Quanto a esta última parte duvido que neste momento, para além dos visados, que têm sido tratados como bolas de golfe sujeitas às pancadas de um principiante da modalidade num driving range, alguém acreditasse na virtualidade de um modelo, qualquer que ele fosse, imaginado na 5 de Outubro.
O golpe de misericórdia acabou agora de ser dado. Inscrições obrigatórias, e pagas, ameaças várias, promessas sem fim, conferências de imprensa sem sentido e todo um rol de situações aparentemente sem solução, no final resumia-se a uma questão de números.

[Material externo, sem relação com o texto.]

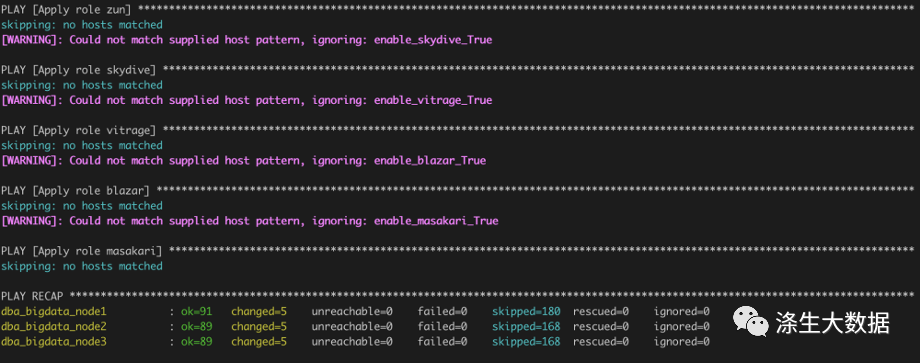Click the PLAY [Apply role skydive] line
This screenshot has height=364, width=920.
pyautogui.click(x=460, y=70)
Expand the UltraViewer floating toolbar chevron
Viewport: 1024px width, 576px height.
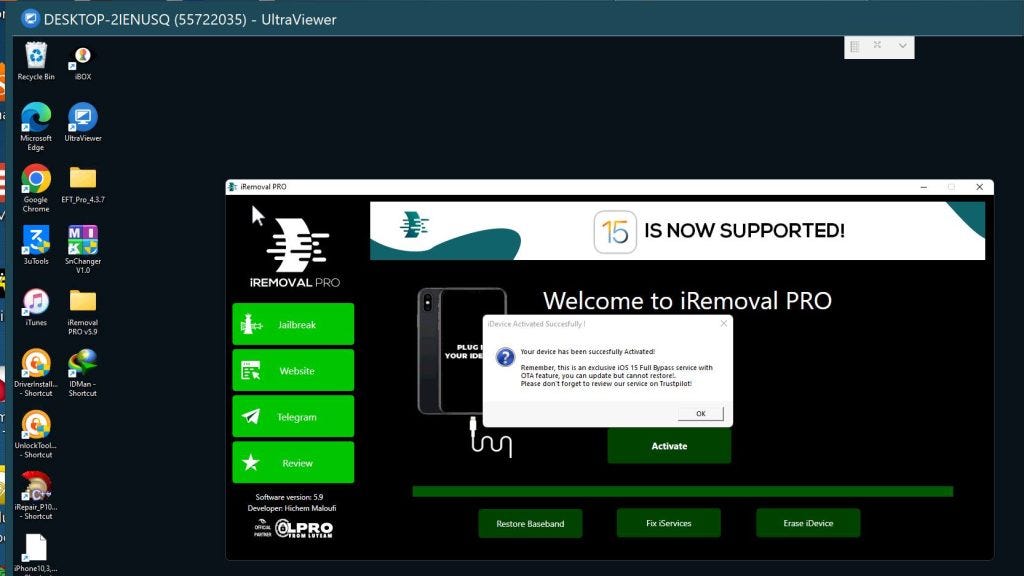pos(902,46)
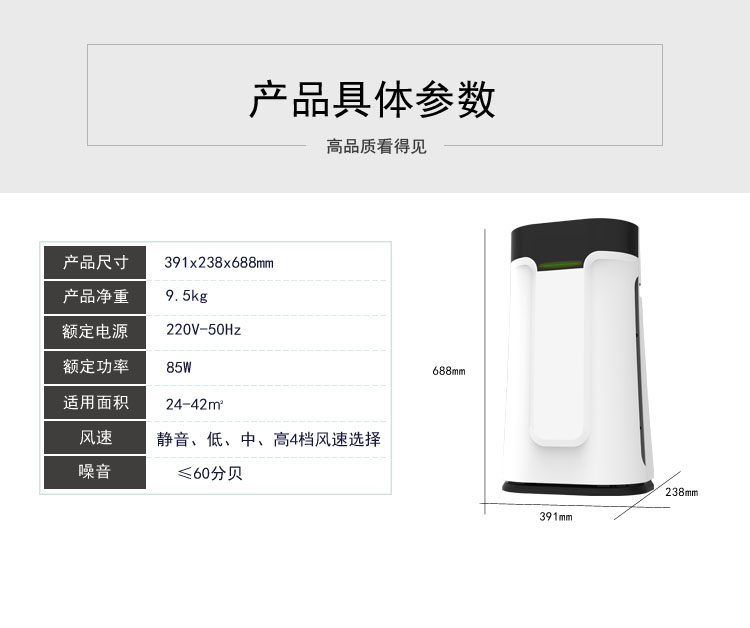This screenshot has width=750, height=628.
Task: Click the 9.5kg weight value
Action: click(187, 296)
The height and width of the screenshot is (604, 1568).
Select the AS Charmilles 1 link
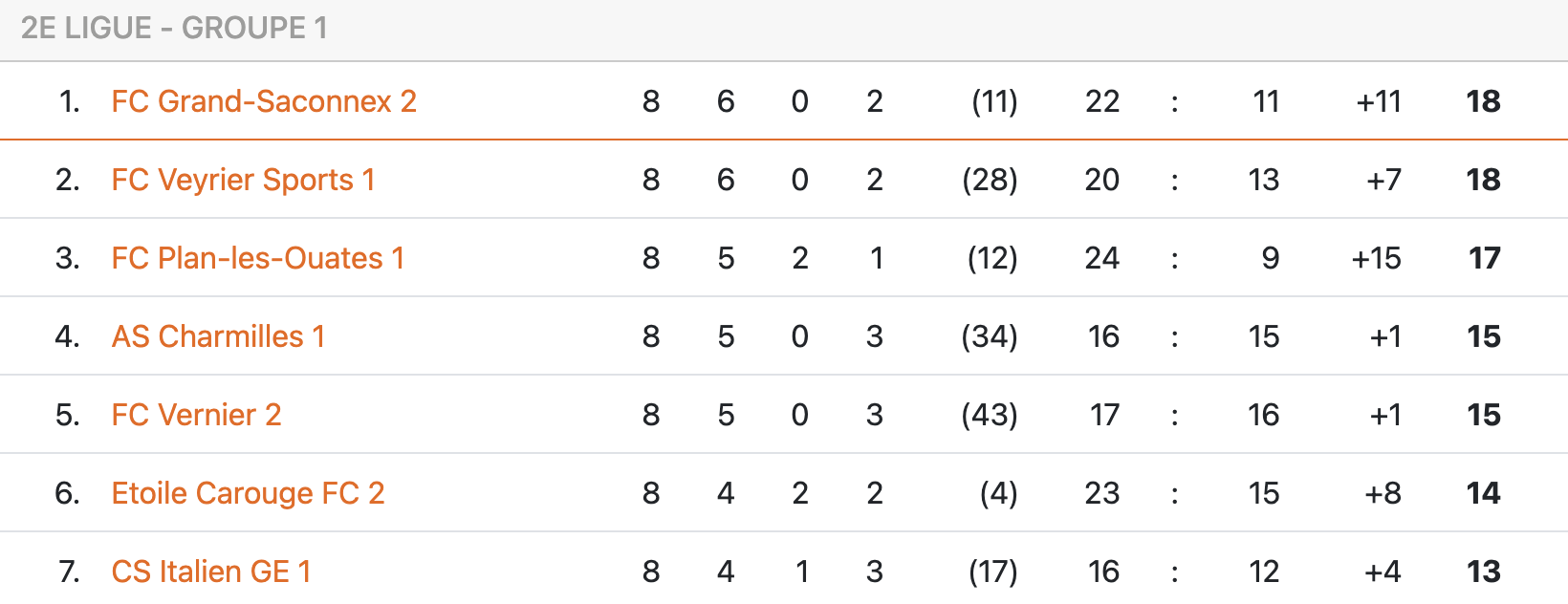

As proclamatórias declarações de princípio - e não apenas do ministro e do ministério mas também de alguns sindicatos - foram convertidas em números e sumariamente negociadas. Como na lota. Para quem deve, e continua a dever, quase tudo o que é hoje à escola pública e aos seus professores, e acompanha de fora, e longe, o permanente e surreal folclore negocial, torna-se difícil acreditar se será possível algum dia reconstruir o que se destruiu, restaurar a credibilidade das instituições, a estabilidade do sistema educativo e prestar um serviço capaz à comunidade. O espectáculo é deprimente.
Reformar todos viram que não foi possível. Mais difícil será amanhã um professor, com o sentido da sua missão, explicar a um aluno interessado, em termos que este possa entender e que um dia isso lhe possa ser útil, o que é uma questão de princípio. E, em especial, para que serve.